03 Juli 2011

Kaum Indo-Eropa dan Politik Etis



Kaum Indo-Eropa adalah salah satu golongan masyarakat yang pernah ada dan eksis pada masa kolonial di Nusantara. Setelah tibanya orang-orang Barat di Nusantara, maka secara berangsur-berangsur muncul suatu komunitas masyarakat Eropa yang sudah bercampur dengan darah Asia melalui hubungan pernikahan. Dari sinilah kaum Indo-Eropa berasal. Mereka adalah orang-orang berdarah campuran Eropa-Asia yang tinggal di tanah koloni selama berabad-abad. Dan juga kelompok orang Eropa yang lahir di tanah koloni. Kedudukan kaum Indo-Eropa ini tidak terlalu menonjol pada masa VOC, karena saat itu Belanda belum bisa menemukan pijakan yang kuat untuk membentuk suatu masyarakat koloni yang teratur. Namun ketika pemerintah kolonial berkuasa sejak awal abad ke-19, kaum Indo-Eropa mulai menemukan eksistensinya di tengah-tengah masyarakat kolonial. Jenis dari orang Indo-Eropa ini bermacam-macam, ada yang berasal dari campuran orang Belanda dengan pribumi, bahkan juga ada yang berasal dari campuran orang Portugis (biasa disebut mestizo). Kondisi ekonomi dan kesehatan yang buruk dari kaum Indo-Eropa menyebabkan mereka tersingkir dari masyarakat kolonial secara umum sampai pertengahan abad ke-19.

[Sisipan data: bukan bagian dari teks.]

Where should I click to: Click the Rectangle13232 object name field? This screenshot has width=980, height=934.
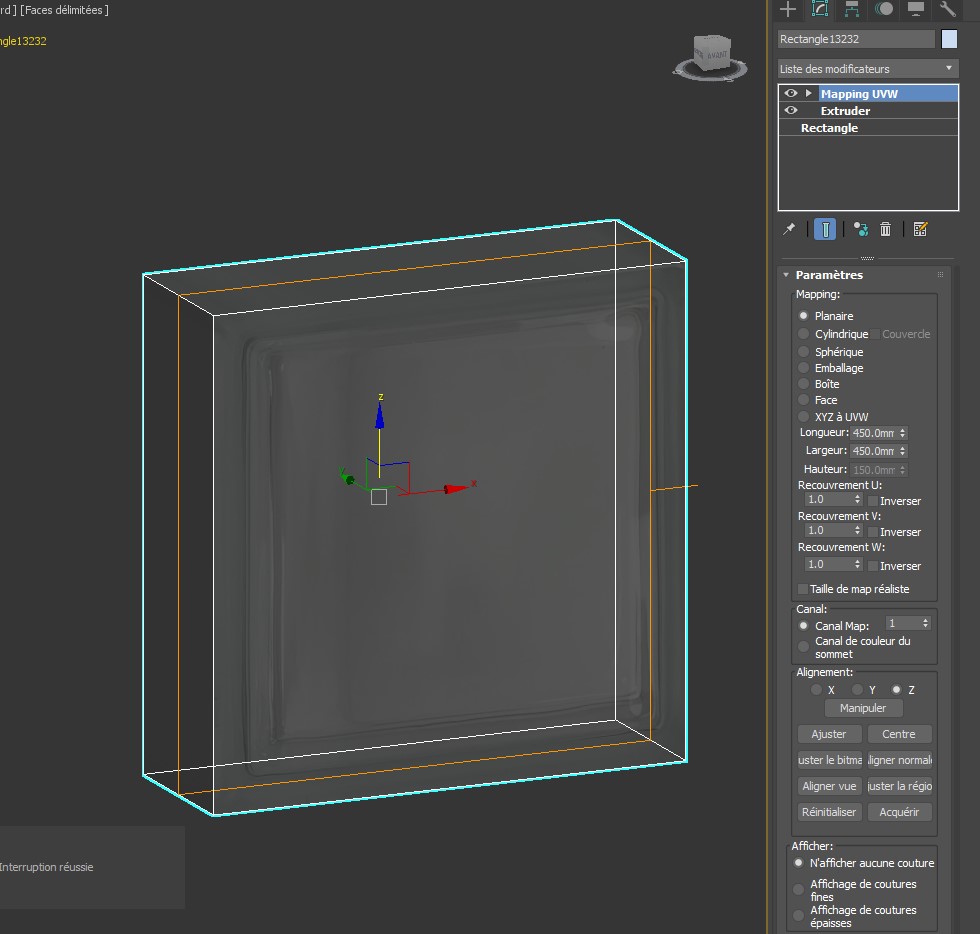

Perbedaan kebudayaan antara orang Eropa dan pribumi menyebabkan terpisahnya dua jenis masyarakat ini dalam tatanan masyarakat kolonial. Meskipun begitu, kaum Indo-Eropa masuk ke dalam golongan orang-orang Eropa dan memiliki status masyarakat yang lebih tinggi daripada kaum pribumi. Tapi bagi orang-orang Belanda “totok” atau orang Eropa asli sendiri, kedudukan kaum Indo-Eropa dianggap lebih rendah daripada mereka, bahkan adakalanya lebih rendah dan hina dari orang-orang pribumi itu sendiri (dalam hal ini orang Jawa). J.J Rochusen, Gubernur Jendral Hindia Belanda (1845-1851), melukiskan bahwa kedudukan kaum Indo-Eropa ini bisa membahayakan karena jumlahnya yang semakin besar. Diterapkannya cultuurstelsel sejak tahun 1830 memunculkan kesempatan bagi orang Indo-Eropa ini untuk menempati posisi-posisi strategis di bidang ekonomi dan politik sebagai pegawai-pegawai rendahan kolonial. Selain itu, kedudukan dan status sosial kaum Indo-Eropa yang semula dihinakan oleh orang Eropa asli secara perlahan-lahan mulai naik dan sedikit dipandang oleh pemerintah. Selain itu, orang Indo-Eropa dianggap cocok untuk melakukan kerja tangan yang dianggap hina bagi kebanyakan orang-orang Eropa asli di pemerintahan.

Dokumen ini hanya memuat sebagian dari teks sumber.